Por
Alejandro Moreno S.S.
Como
Jesús, hoy, nos sentimos abandonados. La Semana Santa nos invita a reflexionar
sobre nuestro abandono, el que Jesús bebió hasta las heces. Jesús en la cruz
reza. Y reza, como buen judío, recitando un salmo. Sus palabras son las
primeras del salmo 22. Es la angustiosa oración del inocente perseguido,
rodeado de enemigos que quieren su muerte, y que sin embargo desde ese abismo
confía en Dios, en un acto de pura fe, que es plenitud de confianza.
Es
además una oración profética. El salmo profetiza los sufrimientos del Mesías
que tendrá que apurar toda la amargura de la humanidad doliente pero también su
entrega plena a ese Dios cuyo abandono no entiende. La profecía se está
cumpliendo en ese instante en la persona del Mesías Jesús.
“Dios
mío, Dios mío, ¿por qué me abandonas?”son las palabras de un hombre desesperado
en el momento del sumo dolor. Un Dios que no responde a ese grito del alma y
del cuerpo: “De día te grito y no respondes; de noche y no me haces caso”. Es
el Cristo hombre, plenamente hombre, que apura hasta las heces la angustia y la
tragedia de ser un hombre, sin que el hecho de ser al mismo tiempo Dios mitigue
en lo más mínimo su desolación. Dios y hombre hasta el extremo.
Sin
embargo, desde las tinieblas del abandono, Jesús confía en Él porque sabe
muy bien por experiencia propia que ese Dios “no ha sentido desprecio ni
repugnancia hacia el pobre desgraciado, no le ha escondido su rostro”, palabras
con las que sigue orando para terminar: “A mí me dará vida”.
Cuántos
cristianos en el mundo actual, hermanados en la muerte injusta con muchos otros
hombres, sufren como Jesús el dolor de ser víctimas inocentes de una
persecución violenta desenfrenada.

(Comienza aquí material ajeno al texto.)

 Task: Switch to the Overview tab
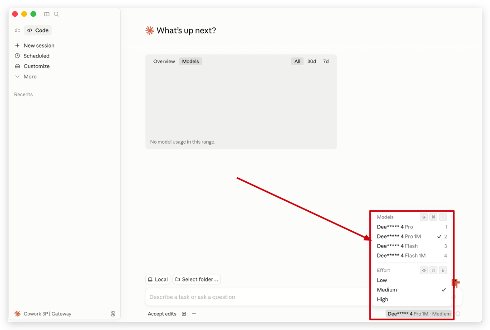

Cuántos inocentes en nuestra actual
Venezuela padecen como Cristo en la cruz, en carne propia, ser inicuamente
encarcelados, arbitrariamente asesinados, sometidos a angustias insoportables
que acaban en desesperación y muerte.
El de
Jesús pendiente de la cruz es también un grito de protesta. Protesta contra la
violencia que convierte en víctima al inocente: “Me acorrala una jauría de
mastines, me cerca una banda de malhechores”. ¿No resuenan los gemidos de los
torturados, de los heridos en su cuerpo y en su espíritu, en sus carencias de
alimentos, de medicinas, de seguridad, de libertad? Pero Jesús también nos
invita a confiar en ese Dios Padre desde nuestras cruces y nuestras agonías:
“Fuerza mía, ven corriendo a auxiliarme”. Y esa Fuerza lo resucitó. Más allá de
todos nuestros sufrimientos, Él nos acompaña aunque parezca que nos abandona.